One more episode can be noted that characterizes the Kuban heroes. Before the battle, obeying human compassion, they did not fulfill the strict order of the Headquarters: when the Red Army units retreated, they had to burn villages behind them so that the Germans, who were experiencing problems with supplies, had nowhere to spend the night in severe frosts. However, not all residents of the village of Fedyukovo fled to the forests, and burning their huts meant condemning innocent compatriots, mainly women, old people and children, to certain death. And the Kuban Cossacks, risking being tribunal (if they had survived in that battle), did not burn the village.

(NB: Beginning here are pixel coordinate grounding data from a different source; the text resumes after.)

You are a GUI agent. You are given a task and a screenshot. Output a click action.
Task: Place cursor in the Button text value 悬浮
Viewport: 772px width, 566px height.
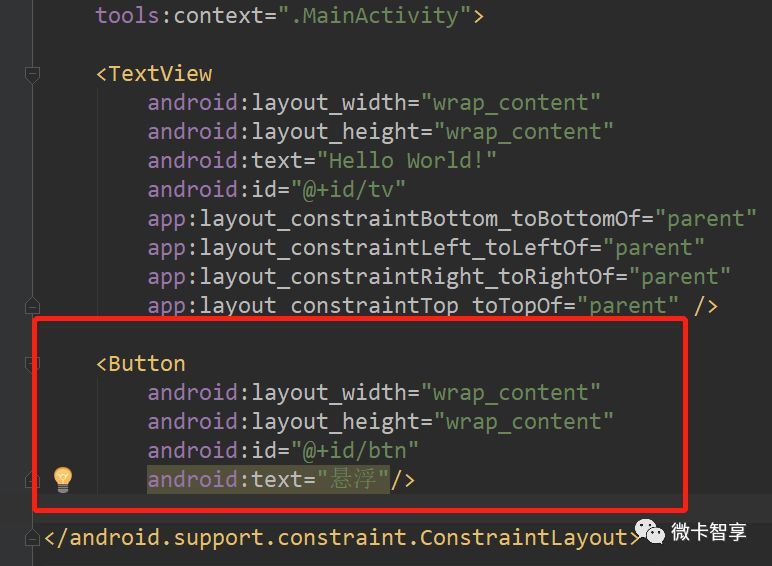coord(353,479)
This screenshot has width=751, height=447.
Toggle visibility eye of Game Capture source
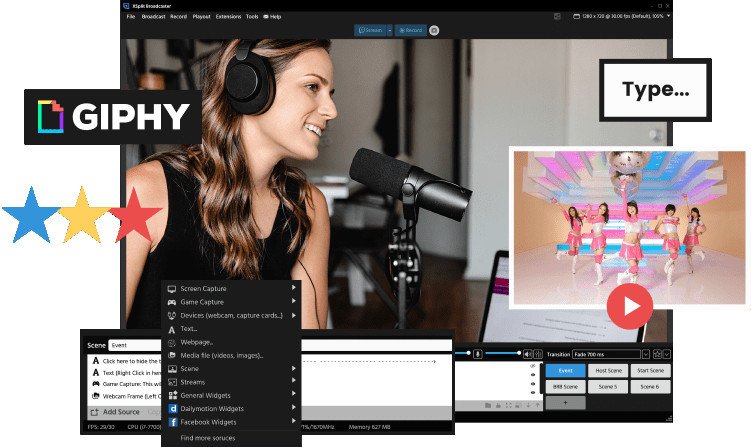[x=532, y=385]
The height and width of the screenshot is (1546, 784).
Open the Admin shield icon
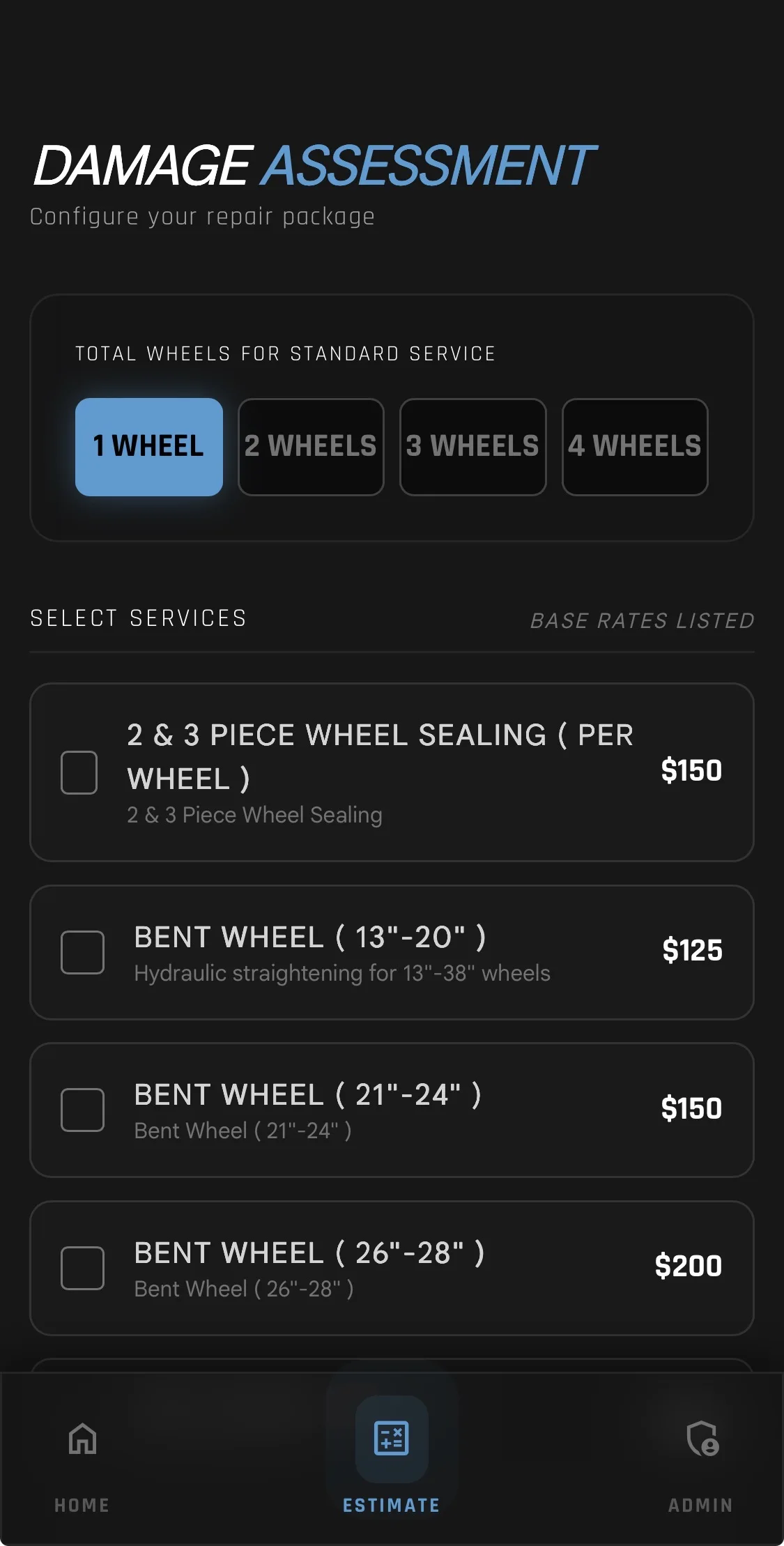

Messengers were sent to the Cossacks who fought to the death with orders to withdraw, but, unfortunately, not one of them made it out alive. Only the son of the regiment, Alexander Kopylov, was able to pass on the battlefield, but it was already evening, he could not find any of the living Cossacks: “… through the pipe I got to the battlefield, along the passages dug by the soldiers in the snow, I crawled to several firing points. Tanks were burning all around, but our soldiers were no longer alive. In one place I found a dead German officer, took the tablet from him and came back."
The regiment commander was reported about what he saw. The Armavir regiment, having collected all the available people, struck in horse ranks across the Volokolamsk highway. The Cossacks launched this murderous attack hoping to save at least one of their own. And if there is no one left, then take revenge. Even if at the cost of your life.
In the evening twilight, the Germans, not understanding how weak the forces of the Kuban Cossacks were attacking them, could not withstand the rapid furious attack and hastily retreated. For just a couple of hours, the village was again in the hands of the Cossacks. The Kubans were able to collect their wounded (several participants in the battle survived). But not all of them were found even dead comrades. There was neither time, nor energy, nor opportunity to bury those found in the icy ground. They were buried in the snow at the edge. The regiment commander, in which there were only a few dozen living Cossacks, strove to leave the village as soon as possible, without waiting for the Germans to regroup and strike. This would mean the death of the entire regiment. And the Armavir regiment left on a winter, snowy night, giving the last honors to its comrades.
After the battle on November 19, 1941, the 37th Armavir Cavalry Regiment, having accepted the replenishment, continued to fight, and it did it just as heroically. By the end of the war, his battle banner was decorated with the Order of the Red Banner and Suvorov, he became the 9th Guards and received the honorary name "Sedletsky".
Already today, at the site of the death of the Kuban Cossacks, by the forces of the Kuban Cossack community and the Kuban community of Moscow, a bow was erected to the heroes who fought and died, stopping the enemy on the outskirts of Moscow.